Police Now Turn Back From Fuel Alternative Warminster Tried Compressed Natural Gas. Some Officers Found Many Drawbacks.

Posted: November 22, 1992

You could say Warminster Township's police cars have run out of gas.

Compressed natural gas, to be more specific.

After two years of using the alternative fuel in their cruisers, township officials have pulled the plug on the project, opting for gasoline to power their fleet.

Warminster Manager Eugene McGough targeted poor handling as the reason the township supervisors scrapped the compressed natural gas (CNG) program. Police cars scheduled for purchase in 1993 will be gasoline-powered only.

There are 10 vehicles equipped for use with both gasoline and compressed gas, but McGough said the 150-pound CNG fuel tank in the trunk has caused both stability problems on turns and excessive tire wear.

The township has 20 police vehicles, including a recently purchased van. The van runs on natural gas only.

The gas is a derivative of the fuel used in home furnaces, water heaters and stoves. It is a cleaner-burning, cheaper fuel than gasoline, costing about 76 cents per gallon.

Despite the savings, some officers have expressed misgivings with the cars, complaining that when they are CNG-powered, the ride is sluggish. Others said they feared a gas leak and explosion.

Warminster is the only police department in the Philadelphia region to use CNG. A handful of companies and agencies, including Philadelphia Electric Co. and the state Department of Transportation, do likewise.

The police department currently refuels its vehicles at PE's CNG station in Warminster. The conversion of Warminster's cars for CNG was paid for through a $42,000 grant from the Pennsylvania Energy Office.

Police Chief Elmer P. Clawges pushed to participate in the CNG project about two years ago after learning of the grants program.
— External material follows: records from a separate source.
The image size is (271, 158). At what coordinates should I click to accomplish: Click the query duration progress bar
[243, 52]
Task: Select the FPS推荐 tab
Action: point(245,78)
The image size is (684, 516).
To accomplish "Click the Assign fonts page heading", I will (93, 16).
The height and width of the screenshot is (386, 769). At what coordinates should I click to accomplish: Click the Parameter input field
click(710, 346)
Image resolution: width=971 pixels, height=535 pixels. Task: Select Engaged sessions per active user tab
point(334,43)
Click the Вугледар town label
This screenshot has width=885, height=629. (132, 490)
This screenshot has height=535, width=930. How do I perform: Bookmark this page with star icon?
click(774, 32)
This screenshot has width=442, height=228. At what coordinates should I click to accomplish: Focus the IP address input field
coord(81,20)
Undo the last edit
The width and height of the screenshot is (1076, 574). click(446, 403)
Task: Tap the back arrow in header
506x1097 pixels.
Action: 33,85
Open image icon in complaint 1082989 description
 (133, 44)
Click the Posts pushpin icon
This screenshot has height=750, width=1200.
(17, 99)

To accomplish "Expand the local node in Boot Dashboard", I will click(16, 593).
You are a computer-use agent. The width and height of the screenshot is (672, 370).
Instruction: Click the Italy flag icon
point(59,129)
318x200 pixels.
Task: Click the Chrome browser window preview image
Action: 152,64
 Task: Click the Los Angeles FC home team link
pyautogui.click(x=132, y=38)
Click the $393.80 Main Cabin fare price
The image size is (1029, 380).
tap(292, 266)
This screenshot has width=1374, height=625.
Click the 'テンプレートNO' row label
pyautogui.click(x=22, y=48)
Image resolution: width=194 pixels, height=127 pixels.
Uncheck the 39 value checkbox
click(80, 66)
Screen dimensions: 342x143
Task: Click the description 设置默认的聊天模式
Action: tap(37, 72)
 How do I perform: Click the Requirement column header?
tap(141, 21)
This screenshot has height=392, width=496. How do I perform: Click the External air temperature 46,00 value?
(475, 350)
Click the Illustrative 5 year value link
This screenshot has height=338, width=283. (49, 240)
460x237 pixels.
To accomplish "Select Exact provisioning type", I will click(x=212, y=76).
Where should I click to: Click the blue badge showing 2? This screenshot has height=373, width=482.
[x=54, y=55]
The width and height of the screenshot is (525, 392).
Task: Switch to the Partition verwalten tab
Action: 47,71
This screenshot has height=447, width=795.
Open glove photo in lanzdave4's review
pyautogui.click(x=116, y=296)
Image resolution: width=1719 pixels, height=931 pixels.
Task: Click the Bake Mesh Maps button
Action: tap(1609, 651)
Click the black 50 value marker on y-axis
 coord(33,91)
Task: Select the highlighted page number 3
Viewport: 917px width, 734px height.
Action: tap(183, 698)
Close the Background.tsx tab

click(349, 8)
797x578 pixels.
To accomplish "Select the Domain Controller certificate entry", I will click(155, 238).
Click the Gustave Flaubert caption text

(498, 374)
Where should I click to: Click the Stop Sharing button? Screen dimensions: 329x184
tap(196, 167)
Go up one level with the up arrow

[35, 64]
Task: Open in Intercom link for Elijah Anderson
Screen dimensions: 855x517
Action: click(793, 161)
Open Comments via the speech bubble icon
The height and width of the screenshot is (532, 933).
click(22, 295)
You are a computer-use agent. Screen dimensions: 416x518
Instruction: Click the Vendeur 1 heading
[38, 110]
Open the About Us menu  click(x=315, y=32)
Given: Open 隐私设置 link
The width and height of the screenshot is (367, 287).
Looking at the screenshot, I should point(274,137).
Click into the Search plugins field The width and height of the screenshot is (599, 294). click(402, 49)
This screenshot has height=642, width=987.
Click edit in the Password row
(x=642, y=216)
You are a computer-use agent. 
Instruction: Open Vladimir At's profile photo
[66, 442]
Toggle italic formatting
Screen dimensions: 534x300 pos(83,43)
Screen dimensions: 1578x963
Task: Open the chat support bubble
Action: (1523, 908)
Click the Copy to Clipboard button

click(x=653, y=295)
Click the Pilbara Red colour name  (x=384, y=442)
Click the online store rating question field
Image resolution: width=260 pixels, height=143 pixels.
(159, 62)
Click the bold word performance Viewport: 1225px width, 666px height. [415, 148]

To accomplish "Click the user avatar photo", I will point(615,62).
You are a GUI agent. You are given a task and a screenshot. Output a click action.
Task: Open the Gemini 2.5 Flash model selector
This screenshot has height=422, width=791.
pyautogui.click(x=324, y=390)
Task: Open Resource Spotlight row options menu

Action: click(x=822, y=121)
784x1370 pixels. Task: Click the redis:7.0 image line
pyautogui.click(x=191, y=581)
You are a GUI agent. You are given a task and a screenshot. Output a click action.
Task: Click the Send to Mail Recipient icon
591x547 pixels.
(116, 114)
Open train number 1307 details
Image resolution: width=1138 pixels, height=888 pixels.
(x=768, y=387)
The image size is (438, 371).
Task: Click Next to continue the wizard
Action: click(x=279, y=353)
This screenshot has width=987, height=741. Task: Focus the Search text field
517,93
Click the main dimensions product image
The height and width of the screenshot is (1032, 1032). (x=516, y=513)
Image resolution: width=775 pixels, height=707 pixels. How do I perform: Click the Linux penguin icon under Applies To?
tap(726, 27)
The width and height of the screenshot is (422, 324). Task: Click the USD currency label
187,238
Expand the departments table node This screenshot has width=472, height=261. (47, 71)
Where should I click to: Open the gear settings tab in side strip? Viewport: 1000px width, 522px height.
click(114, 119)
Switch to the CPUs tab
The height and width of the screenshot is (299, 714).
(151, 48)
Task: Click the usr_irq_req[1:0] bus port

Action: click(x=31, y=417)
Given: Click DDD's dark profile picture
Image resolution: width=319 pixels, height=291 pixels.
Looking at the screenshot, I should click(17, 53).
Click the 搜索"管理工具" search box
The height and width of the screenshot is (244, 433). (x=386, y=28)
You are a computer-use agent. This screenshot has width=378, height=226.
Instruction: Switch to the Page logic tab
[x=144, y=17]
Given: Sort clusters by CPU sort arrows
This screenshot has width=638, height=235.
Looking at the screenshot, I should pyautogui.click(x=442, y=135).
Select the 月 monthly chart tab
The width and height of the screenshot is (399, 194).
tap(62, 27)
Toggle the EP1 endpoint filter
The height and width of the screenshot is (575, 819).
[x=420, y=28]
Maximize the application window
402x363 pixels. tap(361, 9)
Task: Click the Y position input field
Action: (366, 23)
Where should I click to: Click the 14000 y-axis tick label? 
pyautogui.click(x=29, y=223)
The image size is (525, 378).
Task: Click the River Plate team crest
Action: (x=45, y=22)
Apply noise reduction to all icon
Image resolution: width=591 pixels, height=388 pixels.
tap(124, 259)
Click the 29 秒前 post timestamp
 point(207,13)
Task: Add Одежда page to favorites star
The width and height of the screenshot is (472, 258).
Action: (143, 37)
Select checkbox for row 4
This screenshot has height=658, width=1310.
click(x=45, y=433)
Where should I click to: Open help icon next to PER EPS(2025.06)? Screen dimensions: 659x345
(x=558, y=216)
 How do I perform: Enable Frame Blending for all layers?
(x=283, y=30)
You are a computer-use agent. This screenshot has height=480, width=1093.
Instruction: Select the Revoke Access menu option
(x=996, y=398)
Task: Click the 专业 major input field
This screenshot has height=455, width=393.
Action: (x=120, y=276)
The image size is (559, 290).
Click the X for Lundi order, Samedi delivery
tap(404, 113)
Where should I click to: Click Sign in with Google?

He said he was sorry to see the program end in his department and hoped the township would transfer the CNG tanks for use in other township vehicles.

McGough said he had nothing against the CNG program but disagreed with the use of dual-fuel cars.

Clawges drives one of the CNG-equipped cars, and disagreed with McGough that there is a stabilization problem. He said he thought the tank has no greater effect on the ride than having two passengers in the rear seat of any car, but admitted that it reduces needed trunk space.

To compensate for the limited storage, the officers have downsized some gear, including items such as oxygen tanks and first aid equipment. A full- service spare tire has been replaced with the small temporary tire.

Clawges said the decreased space was "a small inconvenience," adding that officers must call for the police van to transport larger items such as bicycles that may be recovered after a theft.

He said the CNG cars had saved the township about $10,000 in decreased maintenance and fuel bills. The cars average about 15 miles per gallon using either fuel, Clawges said, but the use of CNG has reduced the need for tuneups and saves about 50 cents per gallon.

PE spokesman Michael Wood said he appreciated Clawges' support of the CNG program. He said the dual-fuel cars have a slight difference in performance, but does not feel the average driver would notice the change.

Additionally, Wood said the problem of reduced trunk space could be solved by purchasing a CNG-designed car. The sticker price of a CNG car is about $3,000 more than a conventional car, according to Wood, but the cost could be recouped in reduced maintenance and fuel bills.

PE officials hope to meet with the supervisors to discuss the CNG program, he said.